If there is any value in the conclusions that I reached about ‘Julius Caesar’ in my series, “Jesus Christ was the Model for some legends surrounding Julius Caesar”, then that, I believe, must put extreme pressure on the validity of ‘Pompey the Great’ himself, Caesar’s fellow triumvir (along with Crassus). More especially so as Pompey, too, like Julius Caesar, was – as we shall shortly learn – likened to Alexander the Great – Pompey perhaps even more explicitly so than Caesar was.
- Fields tells of it in Warlords of Republican Rome. Caesar versus Pompey (2008, p. 67):
His flatterers, so it was said, likened Pompey to Alexander the Great, and whether because of this or not, the Macedonian king would appear to have been constantly in his mind. His respect for the fairer sex is comparable with Alexander’s, and Plutarch mentions that when the concubines of Mithridates were brought to him he merely restored them to their parents and families. …. Similarly he treated the corpse of Mithridates in a kingly way, as Alexander treated the corpse of Dareios, and ‘provided for the expenses of the funeral and directed that the remains should receive royal interment’. …. Also, like Alexander, he founded many cities and repaired many damaged towns, searched for the ocean that was thought to surround the world, and rewarded his soldiers munificently. Finally, Appian adds that in his third triumph he was said to have worn ‘a cloak of Alexander the Great’. ….
It is interesting to learn that the original name of Antiochus IV ‘Epiphanes’, who, like Pompey, would desecrate the Temple of Yahweh in Jerusalem, was likewise “Mithridates” (http://www.newworldencyclopedia.org/entry/Antiochus_IV_Epiphanes).
And (p. 98):
In a sense Pompey personified Roman imperialism, where absolute destruction was followed by the construction of stable empire and the rule of law. It also, not coincidentally, raised him to a pinnacle of glory and wealth. The client–rulers who swelled the train of Rome also swelled his own. He received extraordinary honours from the communities of the east, as ‘saviour and benefactor of the People and of all Asia, guardian of land and sea’. …. There was an obvious precedent for all this. As the elder Pliny later wrote, Pompey’s victories ‘equalled in brilliance the exploits of Alexander the Great’. Without a doubt, so Pliny continues, the proudest boast of our ‘Roman Alexander’ would be that ‘he found Asia on the rim of Rome’s possessions, and left it in the centre’. ….
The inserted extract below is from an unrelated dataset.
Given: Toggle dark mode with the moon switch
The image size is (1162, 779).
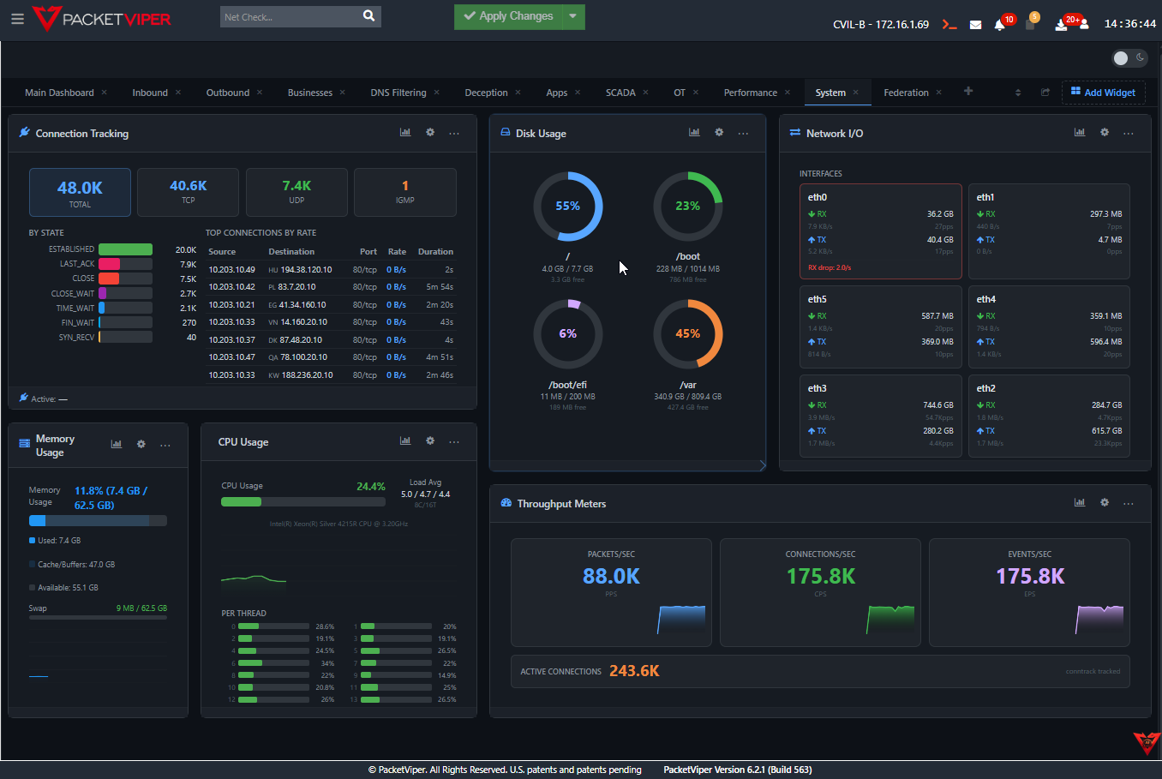Looking at the screenshot, I should point(1139,57).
Pompey is even supposed to have gone so far as to have tried to emulate Alexander’s distinctive appearance:
The marble bust of Pompey is in the Ny Carlsberg Glyptotek (Copenhagen). Its somewhat incongruous appearance, the round face and small lidded eyes beneath the leonine mane of hair, is because Pompey, the most powerful Roman of his day, sought a comparison with Alexander the Great, whose distinctive portraits were characterized by a thoughtful facial expression and, more iconographically, locks of hair brushed back high from the forehead, a stylistic form known as anastole, from the Greek “to put back.”
Did Pompey absorb – like I argued may have been the case with Julius Caesar – not only Alexander-like characteristics, but also general Hellenistic ones?
And might that mean that the famous event of Pompey’s desecration (by his presence therein) of the Temple of Yahweh in Jerusalem, supposedly in 63 BC:
The capture of the Temple mount was accompanied by great slaughter. The priests who were officiating despite the battle were massacred by the Roman soldiers, and many committed suicide; while 12,000 people besides were killed. Pompey himself entered the Temple, but he was so awed by its sanctity that he left the treasure and the costly vessels untouched (“Ant.” xiv. 4, § 4; “B. J.” i. 7, § 6; Cicero, “Pro Flacco,” § 67). The leaders of the war party were executed, and the city and country were laid under tribute. A deadly blow was struck at the Jews when Pompey separated from Judea the coast cities from Raphia to Dora, as well as all the Hellenic cities in the east-Jordan country, and the so-called Decapolis, besides Scythopolis and Samaria, all of which were incorporated in the new province of Syria.
may be in fact a muddled version of that real historical incident when Antiochus (Mithridates) ‘Epiphanes’ most infamously desecrated the Temple by erecting an image of Zeus in his own likeness on the altar?